The Townsville Hospital employed the worker for many years as a dental assistant. In 2010, she achieved the senior position of administration team leader for oral health services.
In October 2015, the worker broke her ankle while at work. She took sick leave and gradually returned to work in early 2016.
By the time she broke her ankle, staff shortages at the workplace were reportedly “putting stress on her.”
In February 2016, after she had returned to work following her ankle injury, a PMP was put in place at the supervisor’s initiative. The worker’s employment was managed until she left the workplace in June 2016. After a few months, she applied for workers’ compensation claiming psychological injury.
She alleged that her injury occurred because of the “initiation and implementation of the PMP,” but WorkCover rejected the claim.
The regulator accepted that the worker suffered a psychological injury but decided it resulted from a “reasonable management action taken in a reasonable way.”
Meanwhile, the worker cited the human resource policies issued by the Department of Health (DH). She said the decision to implement the PMP “was taken without reference to one of the said policies,” and this failure to consider the DH’s policy was crucial.
The worker said the implementation of the PMP was done “without reference to the policy, so the decision was unlawful and therefore was not reasonable.”
Before her dismissal, she reported “ongoing difficulties with workloads and shortage of reception staff, which impacted her ability to perform her own role,” she also argued that she experienced “additional difficulties by way of increased pain from the constant demands of her duties.”

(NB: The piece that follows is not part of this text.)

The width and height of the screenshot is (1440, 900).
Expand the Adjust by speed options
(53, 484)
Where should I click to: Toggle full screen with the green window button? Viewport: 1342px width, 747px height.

In an email, she said: “My mental wellbeing is being affected, and my stress levels are also at an increased level due to the impact carrying out two roles.”
The worker said the supervisor’s decision “not to take into account her stress and her overwork in deciding to implement the PMP was a clear breach of the requirements imposed by the DH’s policy.”
HRD previously reported on a Supreme Court case that dealt with an HR manager who believed she was wronged after a meeting left her “distressed” over a negative performance review.
In another case, a teacher questioned the implementation of an improvement program, adding that he did not agree that his performance was “substandard.”
The court considered that the worker had “significant areas of her employment that required a level of continued intervention by the employer.”
In its decision, it said the PMP was implemented “to lift her performance to a standard that embraced the expectations and parameters of her role.”
“[It is] reasonable for an employer who had become dissatisfied with the performance of an employee… to implement a PMP.”
Thus, the court dismissed the worker’s position and upheld that the PMP was a reasonable action.